(The data Opens)

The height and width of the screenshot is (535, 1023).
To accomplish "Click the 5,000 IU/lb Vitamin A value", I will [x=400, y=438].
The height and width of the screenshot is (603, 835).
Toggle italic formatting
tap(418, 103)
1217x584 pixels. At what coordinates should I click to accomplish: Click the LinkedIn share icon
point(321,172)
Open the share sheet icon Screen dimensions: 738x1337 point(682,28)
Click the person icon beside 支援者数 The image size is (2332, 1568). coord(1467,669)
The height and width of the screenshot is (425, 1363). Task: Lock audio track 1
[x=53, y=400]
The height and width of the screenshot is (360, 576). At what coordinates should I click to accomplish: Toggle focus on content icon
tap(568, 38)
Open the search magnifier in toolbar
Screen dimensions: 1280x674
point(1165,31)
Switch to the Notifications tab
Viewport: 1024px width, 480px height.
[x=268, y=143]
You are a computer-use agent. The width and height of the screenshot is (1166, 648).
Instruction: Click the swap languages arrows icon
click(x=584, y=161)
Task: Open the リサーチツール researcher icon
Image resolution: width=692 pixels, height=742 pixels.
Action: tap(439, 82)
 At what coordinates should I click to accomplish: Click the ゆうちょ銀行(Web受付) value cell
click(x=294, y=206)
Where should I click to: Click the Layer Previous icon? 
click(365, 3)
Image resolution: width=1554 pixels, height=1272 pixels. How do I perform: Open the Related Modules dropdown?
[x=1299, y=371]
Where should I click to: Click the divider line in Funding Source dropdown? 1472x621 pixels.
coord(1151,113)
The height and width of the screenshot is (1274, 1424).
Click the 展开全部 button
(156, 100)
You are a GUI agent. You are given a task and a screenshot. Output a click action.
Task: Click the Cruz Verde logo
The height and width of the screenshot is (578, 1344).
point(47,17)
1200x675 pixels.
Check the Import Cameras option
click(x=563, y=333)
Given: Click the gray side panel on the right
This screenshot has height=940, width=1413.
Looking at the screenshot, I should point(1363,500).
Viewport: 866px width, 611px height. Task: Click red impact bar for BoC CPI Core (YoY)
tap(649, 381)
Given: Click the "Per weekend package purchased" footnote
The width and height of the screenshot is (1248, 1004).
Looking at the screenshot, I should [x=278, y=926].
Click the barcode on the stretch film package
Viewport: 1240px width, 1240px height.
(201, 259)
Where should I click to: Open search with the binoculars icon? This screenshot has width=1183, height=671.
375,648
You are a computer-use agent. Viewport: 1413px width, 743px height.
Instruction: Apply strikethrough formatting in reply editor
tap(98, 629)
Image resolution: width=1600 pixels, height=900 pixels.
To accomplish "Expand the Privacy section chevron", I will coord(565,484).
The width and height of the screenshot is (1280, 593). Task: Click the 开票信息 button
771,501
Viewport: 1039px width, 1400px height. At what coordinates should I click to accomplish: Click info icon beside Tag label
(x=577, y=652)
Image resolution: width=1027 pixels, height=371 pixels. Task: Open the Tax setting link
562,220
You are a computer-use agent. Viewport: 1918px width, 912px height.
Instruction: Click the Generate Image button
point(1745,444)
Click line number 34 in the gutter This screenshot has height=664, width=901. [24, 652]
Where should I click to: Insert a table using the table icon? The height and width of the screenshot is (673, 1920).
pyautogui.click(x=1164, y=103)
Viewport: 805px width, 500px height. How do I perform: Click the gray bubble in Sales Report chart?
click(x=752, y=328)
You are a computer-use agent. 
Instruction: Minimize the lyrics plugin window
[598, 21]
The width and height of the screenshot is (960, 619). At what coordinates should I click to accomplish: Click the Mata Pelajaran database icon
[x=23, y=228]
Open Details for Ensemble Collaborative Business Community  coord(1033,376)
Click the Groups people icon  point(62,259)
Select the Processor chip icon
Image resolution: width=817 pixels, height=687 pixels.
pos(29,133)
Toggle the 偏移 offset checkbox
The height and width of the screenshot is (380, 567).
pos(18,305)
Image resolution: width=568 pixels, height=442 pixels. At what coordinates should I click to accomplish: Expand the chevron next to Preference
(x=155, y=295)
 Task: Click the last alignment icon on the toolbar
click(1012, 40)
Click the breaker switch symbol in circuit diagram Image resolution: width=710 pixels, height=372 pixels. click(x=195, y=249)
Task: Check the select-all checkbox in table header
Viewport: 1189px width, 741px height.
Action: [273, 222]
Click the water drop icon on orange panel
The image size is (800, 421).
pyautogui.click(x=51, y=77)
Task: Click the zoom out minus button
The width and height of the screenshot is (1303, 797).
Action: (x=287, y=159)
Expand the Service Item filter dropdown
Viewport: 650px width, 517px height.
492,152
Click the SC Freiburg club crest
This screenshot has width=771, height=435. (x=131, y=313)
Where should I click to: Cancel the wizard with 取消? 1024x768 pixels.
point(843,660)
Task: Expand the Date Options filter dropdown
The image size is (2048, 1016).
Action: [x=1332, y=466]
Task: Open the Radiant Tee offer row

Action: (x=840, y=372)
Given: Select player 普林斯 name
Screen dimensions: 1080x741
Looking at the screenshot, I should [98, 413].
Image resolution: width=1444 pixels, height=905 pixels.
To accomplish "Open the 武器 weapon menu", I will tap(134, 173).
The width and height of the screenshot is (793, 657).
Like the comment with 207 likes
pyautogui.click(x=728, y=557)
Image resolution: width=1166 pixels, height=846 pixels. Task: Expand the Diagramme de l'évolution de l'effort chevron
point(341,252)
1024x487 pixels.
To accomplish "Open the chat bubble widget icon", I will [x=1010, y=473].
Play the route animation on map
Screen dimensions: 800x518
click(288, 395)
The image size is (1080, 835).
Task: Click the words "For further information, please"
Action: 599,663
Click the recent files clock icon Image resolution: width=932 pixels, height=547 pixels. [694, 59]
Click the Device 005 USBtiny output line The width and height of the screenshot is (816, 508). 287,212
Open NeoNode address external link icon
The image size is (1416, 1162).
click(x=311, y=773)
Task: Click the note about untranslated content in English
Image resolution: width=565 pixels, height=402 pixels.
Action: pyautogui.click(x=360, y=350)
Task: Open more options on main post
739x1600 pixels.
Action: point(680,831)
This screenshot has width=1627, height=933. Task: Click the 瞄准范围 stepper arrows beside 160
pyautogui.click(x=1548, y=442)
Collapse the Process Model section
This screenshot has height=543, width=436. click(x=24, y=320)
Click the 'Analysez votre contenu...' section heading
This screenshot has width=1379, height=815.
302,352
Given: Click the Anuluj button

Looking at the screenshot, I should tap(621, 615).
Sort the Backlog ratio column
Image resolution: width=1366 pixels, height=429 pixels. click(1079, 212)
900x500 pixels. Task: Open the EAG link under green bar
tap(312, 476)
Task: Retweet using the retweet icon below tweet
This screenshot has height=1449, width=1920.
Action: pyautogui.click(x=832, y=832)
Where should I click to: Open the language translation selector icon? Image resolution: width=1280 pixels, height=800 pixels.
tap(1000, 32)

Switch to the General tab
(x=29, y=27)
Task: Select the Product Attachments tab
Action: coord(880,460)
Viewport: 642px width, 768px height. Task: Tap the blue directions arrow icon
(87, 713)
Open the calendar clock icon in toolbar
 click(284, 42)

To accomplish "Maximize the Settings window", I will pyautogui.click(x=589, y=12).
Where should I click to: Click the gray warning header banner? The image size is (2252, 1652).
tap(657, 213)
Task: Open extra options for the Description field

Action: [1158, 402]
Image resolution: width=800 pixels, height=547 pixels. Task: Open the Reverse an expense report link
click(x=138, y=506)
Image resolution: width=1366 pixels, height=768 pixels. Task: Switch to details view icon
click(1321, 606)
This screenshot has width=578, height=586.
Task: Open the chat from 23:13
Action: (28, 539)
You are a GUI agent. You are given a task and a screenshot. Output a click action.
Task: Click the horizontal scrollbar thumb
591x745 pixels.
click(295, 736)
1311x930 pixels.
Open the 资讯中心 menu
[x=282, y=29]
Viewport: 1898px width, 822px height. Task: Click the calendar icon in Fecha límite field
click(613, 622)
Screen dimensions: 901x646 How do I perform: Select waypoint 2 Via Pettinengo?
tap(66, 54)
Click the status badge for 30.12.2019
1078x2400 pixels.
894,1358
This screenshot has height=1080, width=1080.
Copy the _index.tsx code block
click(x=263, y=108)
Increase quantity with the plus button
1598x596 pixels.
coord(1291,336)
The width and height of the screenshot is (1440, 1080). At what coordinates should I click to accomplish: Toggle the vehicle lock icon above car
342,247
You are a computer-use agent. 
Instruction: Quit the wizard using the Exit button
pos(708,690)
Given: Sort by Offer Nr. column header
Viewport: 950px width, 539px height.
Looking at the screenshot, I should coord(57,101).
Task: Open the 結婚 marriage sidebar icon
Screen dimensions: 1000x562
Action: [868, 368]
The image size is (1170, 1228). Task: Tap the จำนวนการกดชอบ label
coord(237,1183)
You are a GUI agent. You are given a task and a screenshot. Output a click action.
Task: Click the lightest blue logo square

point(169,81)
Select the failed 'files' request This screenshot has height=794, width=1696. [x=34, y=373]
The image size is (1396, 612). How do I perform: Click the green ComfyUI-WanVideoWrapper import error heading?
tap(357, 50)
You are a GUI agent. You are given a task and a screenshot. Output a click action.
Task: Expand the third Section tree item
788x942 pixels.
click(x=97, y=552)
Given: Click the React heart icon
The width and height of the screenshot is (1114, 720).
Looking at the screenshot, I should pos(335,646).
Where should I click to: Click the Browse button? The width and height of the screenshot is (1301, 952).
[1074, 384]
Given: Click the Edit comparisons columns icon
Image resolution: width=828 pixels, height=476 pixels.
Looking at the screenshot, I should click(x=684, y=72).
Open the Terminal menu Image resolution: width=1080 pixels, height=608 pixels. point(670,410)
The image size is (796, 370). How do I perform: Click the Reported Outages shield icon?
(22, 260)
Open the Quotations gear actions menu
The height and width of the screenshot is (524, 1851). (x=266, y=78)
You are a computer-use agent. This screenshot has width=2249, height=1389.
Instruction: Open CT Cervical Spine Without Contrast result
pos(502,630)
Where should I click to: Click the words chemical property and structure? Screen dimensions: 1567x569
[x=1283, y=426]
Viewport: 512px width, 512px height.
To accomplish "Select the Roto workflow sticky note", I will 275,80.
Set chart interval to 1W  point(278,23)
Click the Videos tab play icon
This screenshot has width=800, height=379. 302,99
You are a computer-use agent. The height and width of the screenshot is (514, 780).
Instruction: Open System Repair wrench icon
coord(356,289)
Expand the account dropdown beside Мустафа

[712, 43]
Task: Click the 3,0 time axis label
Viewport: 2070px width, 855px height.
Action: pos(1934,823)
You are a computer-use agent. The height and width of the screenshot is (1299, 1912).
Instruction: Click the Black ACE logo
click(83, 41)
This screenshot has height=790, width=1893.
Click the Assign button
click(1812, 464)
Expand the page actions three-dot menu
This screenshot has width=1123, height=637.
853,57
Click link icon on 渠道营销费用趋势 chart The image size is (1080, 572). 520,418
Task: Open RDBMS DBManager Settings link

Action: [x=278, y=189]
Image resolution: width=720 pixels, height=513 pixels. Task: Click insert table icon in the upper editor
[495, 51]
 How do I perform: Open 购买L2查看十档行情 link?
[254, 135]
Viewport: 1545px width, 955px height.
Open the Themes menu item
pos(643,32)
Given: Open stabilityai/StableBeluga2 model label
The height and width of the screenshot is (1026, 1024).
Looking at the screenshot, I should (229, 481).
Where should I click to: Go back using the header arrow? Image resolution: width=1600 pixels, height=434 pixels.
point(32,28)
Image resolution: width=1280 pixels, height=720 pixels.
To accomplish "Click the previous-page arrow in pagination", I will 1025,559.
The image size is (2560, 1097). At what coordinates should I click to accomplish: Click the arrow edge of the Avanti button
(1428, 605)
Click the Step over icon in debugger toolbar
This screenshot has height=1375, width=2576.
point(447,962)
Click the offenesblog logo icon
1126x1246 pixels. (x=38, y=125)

(The data Closes)

**Aim of the exercise:** Up to and including the line with "Click the person", repeat the entries exactly, beginning at their first line.

**Finished task:**
The height and width of the screenshot is (535, 1023).
To accomplish "Click the 5,000 IU/lb Vitamin A value", I will [x=400, y=438].
The height and width of the screenshot is (603, 835).
Toggle italic formatting
tap(418, 103)
1217x584 pixels. At what coordinates should I click to accomplish: Click the LinkedIn share icon
point(321,172)
Open the share sheet icon Screen dimensions: 738x1337 point(682,28)
Click the person icon beside 支援者数 The image size is (2332, 1568). coord(1467,669)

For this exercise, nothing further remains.